The aforementioned three firms had just a small number of lawyers, so they felt they all needed to show up to vote for the resolution. They did this by chartering a bus to get all of their members to Salem for the vote. The firms also reached out to bigger firms that had many lawyers attending. The consensus was the time had come to change the rule.
Being Oregon, one will not be surprised to learn that there was substantial opposition. One opponent was quite stern in his comments on the floor of the convention. He said, “Oregon was the state with a bottle bill, public beaches and no self-service gas stations.” He concluded that, “We want truth in packaging in the names of our law firms!” In the discussion and debate, one of the affected managing partners pointed out that here in Oregon we also had Price Waterhouse CPAs and no Oregonian had ever been deceived in going to that firm expecting to see either Price or Waterhouse.
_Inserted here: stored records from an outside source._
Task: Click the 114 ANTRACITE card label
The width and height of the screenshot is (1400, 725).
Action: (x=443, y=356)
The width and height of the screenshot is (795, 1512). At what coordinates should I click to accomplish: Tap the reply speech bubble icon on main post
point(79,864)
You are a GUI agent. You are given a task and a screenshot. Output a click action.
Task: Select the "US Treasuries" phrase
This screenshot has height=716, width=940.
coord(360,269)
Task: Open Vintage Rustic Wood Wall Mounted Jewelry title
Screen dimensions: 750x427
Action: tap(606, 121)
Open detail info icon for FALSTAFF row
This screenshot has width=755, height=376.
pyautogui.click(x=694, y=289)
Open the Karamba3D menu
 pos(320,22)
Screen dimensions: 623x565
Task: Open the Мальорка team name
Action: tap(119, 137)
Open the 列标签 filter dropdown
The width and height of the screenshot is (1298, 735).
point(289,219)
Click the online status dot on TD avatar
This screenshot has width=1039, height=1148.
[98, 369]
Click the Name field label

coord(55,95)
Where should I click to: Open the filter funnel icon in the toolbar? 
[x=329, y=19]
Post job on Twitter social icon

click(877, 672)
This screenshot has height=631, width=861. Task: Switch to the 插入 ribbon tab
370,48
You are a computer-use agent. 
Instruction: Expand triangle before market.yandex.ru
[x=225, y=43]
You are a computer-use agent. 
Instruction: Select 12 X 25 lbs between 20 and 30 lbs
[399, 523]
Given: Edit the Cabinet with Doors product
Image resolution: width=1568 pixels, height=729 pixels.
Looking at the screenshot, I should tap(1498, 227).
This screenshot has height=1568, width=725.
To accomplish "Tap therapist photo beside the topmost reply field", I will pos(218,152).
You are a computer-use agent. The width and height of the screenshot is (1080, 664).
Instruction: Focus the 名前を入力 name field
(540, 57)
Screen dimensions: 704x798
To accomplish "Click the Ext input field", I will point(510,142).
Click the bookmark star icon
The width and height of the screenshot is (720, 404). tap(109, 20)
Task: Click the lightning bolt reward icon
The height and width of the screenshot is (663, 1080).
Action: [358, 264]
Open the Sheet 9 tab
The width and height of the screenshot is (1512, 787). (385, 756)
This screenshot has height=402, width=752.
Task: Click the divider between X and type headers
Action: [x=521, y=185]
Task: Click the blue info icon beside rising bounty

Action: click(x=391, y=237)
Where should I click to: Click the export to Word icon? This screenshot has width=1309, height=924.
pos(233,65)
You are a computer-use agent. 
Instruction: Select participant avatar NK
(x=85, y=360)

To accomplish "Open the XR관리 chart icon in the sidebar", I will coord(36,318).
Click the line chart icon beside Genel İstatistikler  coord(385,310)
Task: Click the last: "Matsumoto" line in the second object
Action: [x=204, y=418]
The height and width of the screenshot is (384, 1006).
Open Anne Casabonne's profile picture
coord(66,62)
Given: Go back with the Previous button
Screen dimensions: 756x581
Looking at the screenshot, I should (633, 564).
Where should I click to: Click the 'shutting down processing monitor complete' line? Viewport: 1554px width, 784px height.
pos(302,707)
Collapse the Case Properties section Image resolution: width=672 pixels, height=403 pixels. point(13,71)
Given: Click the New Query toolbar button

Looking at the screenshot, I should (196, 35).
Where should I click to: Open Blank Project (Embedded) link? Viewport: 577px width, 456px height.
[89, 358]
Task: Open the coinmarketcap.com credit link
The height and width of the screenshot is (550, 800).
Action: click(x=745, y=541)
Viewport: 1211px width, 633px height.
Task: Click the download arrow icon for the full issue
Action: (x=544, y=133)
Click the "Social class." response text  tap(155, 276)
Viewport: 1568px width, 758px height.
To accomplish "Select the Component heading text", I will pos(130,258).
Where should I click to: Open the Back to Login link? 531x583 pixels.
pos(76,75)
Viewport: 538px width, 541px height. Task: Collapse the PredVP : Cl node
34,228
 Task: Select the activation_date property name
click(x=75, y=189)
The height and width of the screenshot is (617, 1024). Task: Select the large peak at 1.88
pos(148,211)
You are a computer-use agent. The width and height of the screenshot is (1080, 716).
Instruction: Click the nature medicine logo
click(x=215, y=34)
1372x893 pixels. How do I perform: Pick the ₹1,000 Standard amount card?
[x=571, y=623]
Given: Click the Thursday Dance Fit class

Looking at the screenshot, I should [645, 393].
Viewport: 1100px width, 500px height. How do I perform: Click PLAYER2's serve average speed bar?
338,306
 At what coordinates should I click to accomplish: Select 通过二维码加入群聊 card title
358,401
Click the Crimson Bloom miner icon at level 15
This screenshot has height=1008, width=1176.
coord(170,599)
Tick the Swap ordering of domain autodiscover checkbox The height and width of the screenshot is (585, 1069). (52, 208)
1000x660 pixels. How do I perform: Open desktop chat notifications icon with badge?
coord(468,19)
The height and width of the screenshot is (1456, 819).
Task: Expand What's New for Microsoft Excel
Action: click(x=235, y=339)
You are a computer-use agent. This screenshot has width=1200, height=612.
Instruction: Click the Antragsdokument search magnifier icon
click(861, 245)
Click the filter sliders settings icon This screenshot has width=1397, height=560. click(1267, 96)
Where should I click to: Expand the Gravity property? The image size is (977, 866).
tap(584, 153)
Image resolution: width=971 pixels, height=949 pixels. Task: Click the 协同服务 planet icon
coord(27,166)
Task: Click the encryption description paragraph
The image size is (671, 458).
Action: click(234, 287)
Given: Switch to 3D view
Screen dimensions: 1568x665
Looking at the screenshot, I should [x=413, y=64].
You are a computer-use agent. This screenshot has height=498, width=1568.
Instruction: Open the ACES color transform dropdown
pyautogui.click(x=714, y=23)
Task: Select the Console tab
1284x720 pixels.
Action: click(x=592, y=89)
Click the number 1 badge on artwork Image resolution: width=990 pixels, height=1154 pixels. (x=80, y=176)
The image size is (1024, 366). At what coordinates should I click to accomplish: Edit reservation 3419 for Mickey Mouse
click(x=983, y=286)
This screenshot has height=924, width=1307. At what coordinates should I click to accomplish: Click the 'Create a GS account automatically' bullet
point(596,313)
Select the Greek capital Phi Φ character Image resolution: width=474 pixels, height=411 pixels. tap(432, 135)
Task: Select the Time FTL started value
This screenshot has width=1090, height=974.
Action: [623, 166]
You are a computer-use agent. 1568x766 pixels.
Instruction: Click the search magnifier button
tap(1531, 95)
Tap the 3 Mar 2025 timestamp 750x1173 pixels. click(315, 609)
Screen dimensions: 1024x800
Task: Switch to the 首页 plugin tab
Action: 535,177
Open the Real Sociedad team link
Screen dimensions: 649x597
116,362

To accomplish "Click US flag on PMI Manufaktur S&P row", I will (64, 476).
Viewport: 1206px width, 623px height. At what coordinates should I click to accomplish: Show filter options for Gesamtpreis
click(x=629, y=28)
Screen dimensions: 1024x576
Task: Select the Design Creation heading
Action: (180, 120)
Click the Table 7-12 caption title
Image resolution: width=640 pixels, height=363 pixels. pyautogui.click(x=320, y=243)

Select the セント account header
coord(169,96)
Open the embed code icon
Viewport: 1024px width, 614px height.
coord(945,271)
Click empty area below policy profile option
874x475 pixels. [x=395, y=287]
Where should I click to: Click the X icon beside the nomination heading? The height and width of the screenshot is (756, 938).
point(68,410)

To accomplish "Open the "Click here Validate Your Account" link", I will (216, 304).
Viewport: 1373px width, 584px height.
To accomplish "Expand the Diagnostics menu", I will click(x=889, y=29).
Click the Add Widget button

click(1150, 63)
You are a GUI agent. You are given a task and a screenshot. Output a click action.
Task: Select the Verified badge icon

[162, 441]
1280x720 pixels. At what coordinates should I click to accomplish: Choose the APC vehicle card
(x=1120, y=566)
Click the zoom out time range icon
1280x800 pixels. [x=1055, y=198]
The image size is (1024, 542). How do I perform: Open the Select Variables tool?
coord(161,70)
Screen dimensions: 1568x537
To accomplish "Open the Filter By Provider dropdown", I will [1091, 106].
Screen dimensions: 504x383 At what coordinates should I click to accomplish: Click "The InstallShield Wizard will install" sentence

There was support from many attending lawyers, in addition to the proponents of the resolution. The resolution narrowly passed and thereafter firms have not been required to remove partners from firm names after the death or retirement of such named partners. While some of the oldest and largest firms in Oregon went through numerous name changes before 1986, they have been able to retain names such as Stoel Rives and Miller Nash ever since, despite losing named partners. Most firms have shortened the names to one or two longtime partners, but there is no limit requiring that.
Oregon ethics rules now consider firm names as the same as trade names. In fact, many firms now use names other than the names of partners. The change in the rule in 1986 fortunately preceded the arrival of many Seattle firms that ventured into our state. Now, there are several regional and national firms who have set up offices in Portland. Many of those firms have names of long-deceased or retired partners and would have wanted to keep their name identification the same as it is elsewhere when the old rule was in effect.
It is ironic that the foresight of three relatively small business firms triggered a change that has assisted the continued growth and development of the Oregon State Bar and the legal profession in Oregon.